**THE TASK**
In the grain market report below, condense the paragraph beginning "Canola was stronger in November" into a short bulleted list that keeps its main facts.

**PASSAGE FOR REVIEW**
####

Stronger for grains and oilseeds, with spring wheat leading the charge.
- CBOT Wheat up 23c to 496c,
- Kansas wheat up 19.25c to 499.5c,
- Corn up 3.25c to 369.5c,
- Soybean up 1.75c to 920.75c,
- Winnipeg Canola up 2.29$C to 484.4$C,
- Matif canola up 1€ to 360€.
- The Dow Jones down -167.58 to 21287.03,
- Crude Oil up 0.129c to 44.87c,
- AUD up to 0.768c,
- CAD down to 1.30c, (AUDCAD 0.999)
- EUR up to 1.144c (AUDEUR 0.671)
Soybeans rallied with wheat from the start but couldn’t maintain the strength. Bean production has time on its side, so it’s a little early to hit the panic button. Statscan increased bean acres 300k from the last report, which didn’t help things. Beans have a technical and structural support story, as well as starting to look attractive from a relative value perspective. Export sales were positive at 312.4k vs. expectations of 300.
Canola was stronger in November, while July exploded over $10 higher, with limited order flow as that contract nears delivery. Statscan reported figures that were not bullish, with acres coming in at 22.8 million vs. market expectations of 22.2. This reflected the first time in history more canola was planted than wheat.The market chose to focus more on yield potential with conditions downgrades in Saskatchewan this week, raising concerns.
Corn had no story of its own today, buoyed by the strength in wheat, structure and technical support. The weather story has dissipated in corn this week, though it’s expected to heat up mid July. The wheat market is not in a position to lose tonnes to feed consumption, so corn should lag this strength somewhat. However the Northern Plains weather will affect corn yields in part and we have a large short position, which will be getting nervous. South American supplies are the anchor on US corn at present, though grower selling is non-existent. Weekly export sales were lower than expected at 316.2k vs. market ideas of 450k.

####

**GIVEN RECORDS**
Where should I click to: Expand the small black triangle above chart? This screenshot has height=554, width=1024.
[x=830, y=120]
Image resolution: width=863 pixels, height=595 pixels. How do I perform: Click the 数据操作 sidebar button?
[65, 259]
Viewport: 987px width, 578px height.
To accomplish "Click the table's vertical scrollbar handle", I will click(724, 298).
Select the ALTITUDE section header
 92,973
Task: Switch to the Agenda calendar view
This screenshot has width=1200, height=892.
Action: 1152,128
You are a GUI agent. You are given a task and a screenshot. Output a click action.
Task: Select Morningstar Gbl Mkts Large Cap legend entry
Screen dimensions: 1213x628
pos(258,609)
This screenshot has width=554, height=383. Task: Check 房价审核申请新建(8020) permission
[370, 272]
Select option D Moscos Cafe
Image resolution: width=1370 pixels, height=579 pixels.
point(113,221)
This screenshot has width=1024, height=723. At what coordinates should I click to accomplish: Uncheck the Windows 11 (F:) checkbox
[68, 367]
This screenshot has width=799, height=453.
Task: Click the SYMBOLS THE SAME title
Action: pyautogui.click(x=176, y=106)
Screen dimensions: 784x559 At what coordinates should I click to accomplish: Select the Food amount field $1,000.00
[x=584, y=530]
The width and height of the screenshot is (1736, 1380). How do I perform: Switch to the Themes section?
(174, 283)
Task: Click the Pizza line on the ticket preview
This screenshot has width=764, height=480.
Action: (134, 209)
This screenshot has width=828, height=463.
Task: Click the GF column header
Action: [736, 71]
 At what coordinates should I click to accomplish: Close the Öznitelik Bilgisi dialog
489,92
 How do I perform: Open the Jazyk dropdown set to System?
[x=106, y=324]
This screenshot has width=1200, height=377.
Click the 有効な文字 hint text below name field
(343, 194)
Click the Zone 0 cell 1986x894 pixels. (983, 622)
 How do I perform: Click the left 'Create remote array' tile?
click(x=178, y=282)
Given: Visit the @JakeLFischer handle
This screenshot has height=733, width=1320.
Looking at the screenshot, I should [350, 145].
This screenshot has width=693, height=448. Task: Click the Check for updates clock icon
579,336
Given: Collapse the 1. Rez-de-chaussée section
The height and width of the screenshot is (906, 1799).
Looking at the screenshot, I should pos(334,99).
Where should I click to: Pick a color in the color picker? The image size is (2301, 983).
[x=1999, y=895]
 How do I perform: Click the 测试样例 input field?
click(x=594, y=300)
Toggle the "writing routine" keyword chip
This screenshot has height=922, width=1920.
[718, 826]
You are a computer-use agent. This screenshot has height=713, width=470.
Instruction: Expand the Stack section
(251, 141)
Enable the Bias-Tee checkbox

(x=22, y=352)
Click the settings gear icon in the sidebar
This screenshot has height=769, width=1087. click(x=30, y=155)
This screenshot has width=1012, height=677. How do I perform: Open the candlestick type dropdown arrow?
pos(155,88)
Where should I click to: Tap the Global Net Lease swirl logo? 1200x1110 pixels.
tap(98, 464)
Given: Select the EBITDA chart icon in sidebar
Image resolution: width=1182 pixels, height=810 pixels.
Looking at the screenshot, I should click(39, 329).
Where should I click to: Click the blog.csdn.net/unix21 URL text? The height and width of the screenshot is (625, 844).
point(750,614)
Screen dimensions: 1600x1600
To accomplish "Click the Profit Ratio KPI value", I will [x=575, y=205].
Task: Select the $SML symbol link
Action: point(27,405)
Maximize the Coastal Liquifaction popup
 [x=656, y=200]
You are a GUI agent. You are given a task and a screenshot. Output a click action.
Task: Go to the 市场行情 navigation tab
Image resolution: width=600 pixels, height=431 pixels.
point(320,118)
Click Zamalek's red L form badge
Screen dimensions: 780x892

####

**ANSWER BOX**
- November canola was stronger. July jumped more than $10 on limited order flow as that contract nears delivery.
- Statscan's figures were not bullish: 22.8 million acres versus market expectations of 22.2 million.
- For the first time in history, more canola was planted than wheat.
- The market focused more on yield potential, and this week's condition downgrades in Saskatchewan raised concerns.